Plenty of things proved my concerns, like people just not playing music. Chris Brown was pure playback. A few other people were just playback. And that’s hard to swallow.
Perhaps what followed is harder to swallow. Today, US Weekly reported that three years after viciously assaulting his then-girlfriend Rihanna, Brown tried to pick up a woman at the Lasio Professional Hair Care suite Grammy gift lounge last week. He asked for her number and then said, “I promise I won’t beat you.”
What do these two news items have to do with one another? Everything.
Over the past two years, the indie community has been granted a new kind of entrée to the Grammy Awards. In 2011, when Arcade Fire won “Best Album,” the camp experienced surprise, smug bemusement, and maybe a half-considered urge to go flip over a car in the street. Ed Droste’s note was a sentiment shared by many—despite conflicting views over Bon Iver’s latest album, he still felt like an ambassador from our world. But, we failed, you guys. He failed, too.

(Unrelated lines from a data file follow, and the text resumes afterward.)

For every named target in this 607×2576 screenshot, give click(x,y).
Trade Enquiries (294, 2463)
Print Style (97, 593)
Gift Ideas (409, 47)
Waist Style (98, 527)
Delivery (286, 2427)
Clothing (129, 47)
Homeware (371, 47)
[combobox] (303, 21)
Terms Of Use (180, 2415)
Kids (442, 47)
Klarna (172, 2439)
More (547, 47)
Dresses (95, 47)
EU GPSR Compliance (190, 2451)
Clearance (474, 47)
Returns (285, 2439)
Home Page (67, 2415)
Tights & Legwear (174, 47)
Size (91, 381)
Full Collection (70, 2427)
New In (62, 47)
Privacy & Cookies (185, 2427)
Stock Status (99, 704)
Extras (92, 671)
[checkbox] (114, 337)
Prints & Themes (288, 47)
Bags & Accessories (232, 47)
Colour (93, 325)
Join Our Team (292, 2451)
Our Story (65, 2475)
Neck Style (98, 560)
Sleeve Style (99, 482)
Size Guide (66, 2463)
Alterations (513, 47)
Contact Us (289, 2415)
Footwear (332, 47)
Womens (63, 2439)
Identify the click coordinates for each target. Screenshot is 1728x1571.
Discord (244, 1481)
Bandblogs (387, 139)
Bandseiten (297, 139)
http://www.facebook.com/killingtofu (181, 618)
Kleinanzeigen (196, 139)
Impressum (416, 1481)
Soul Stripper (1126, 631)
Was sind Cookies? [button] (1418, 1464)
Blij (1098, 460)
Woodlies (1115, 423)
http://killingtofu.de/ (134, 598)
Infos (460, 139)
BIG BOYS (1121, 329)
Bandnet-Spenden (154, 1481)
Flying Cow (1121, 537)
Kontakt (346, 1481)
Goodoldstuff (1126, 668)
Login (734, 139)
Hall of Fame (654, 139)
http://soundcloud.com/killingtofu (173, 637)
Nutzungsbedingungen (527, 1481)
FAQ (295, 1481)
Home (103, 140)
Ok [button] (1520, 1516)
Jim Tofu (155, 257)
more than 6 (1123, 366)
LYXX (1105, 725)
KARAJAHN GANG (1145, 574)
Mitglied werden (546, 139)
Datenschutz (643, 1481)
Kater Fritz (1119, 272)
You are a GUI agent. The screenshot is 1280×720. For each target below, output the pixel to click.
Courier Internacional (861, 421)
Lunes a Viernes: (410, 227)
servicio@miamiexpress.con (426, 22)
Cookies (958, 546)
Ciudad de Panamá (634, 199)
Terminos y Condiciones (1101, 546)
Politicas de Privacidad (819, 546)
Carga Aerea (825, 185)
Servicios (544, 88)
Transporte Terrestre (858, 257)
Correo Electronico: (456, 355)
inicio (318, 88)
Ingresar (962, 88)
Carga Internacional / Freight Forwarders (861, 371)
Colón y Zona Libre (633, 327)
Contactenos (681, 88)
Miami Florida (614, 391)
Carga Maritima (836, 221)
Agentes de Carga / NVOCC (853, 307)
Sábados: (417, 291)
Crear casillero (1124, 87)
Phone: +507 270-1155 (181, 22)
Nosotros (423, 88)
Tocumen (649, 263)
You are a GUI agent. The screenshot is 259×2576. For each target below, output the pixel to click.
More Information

Chris Brown’s presence at the Grammys was not something to be taken lightly. Independently, it served as a comment on how our society, as well as our music-listening culture, can forget a truly heinous deed in favor of being-entertained-right-now. The message it sent to Rihanna and women everywhere was worse: Brown’s presence proved with crushing conviction that, in the eyes of mainstream culture, his assault was not a Big Deal, that These Things Happen, and that things similar to them should be eagerly resolved with speed and forgiveness.
But this year, maybe we can share some of the blame. Bon Iver, too. When he had the opportunity to speak about his reactions to the Grammy Awards, he chose to complain about the fact that Brown was lip-syncing, for fuck’s sake? Of all the things to take issue with at this particular pop music awards ceremony?
If we expect mass culture to hold our pop stars to higher standards, we, the smaller, “independent” crowd, should hold ours to higher standards as well. If that means pulling our heads out of our butts for five minutes to talk about how something really shitty is going on at the Grammy Awards (and no, not in terms of “playback”), then we need to do so. On Brown’s appearance, Pitchfork was quiet. Heck, I didn’t write anything either. Now the guy’s going around with a “I promise I won’t beat you” pick up line. Our silence didn’t help.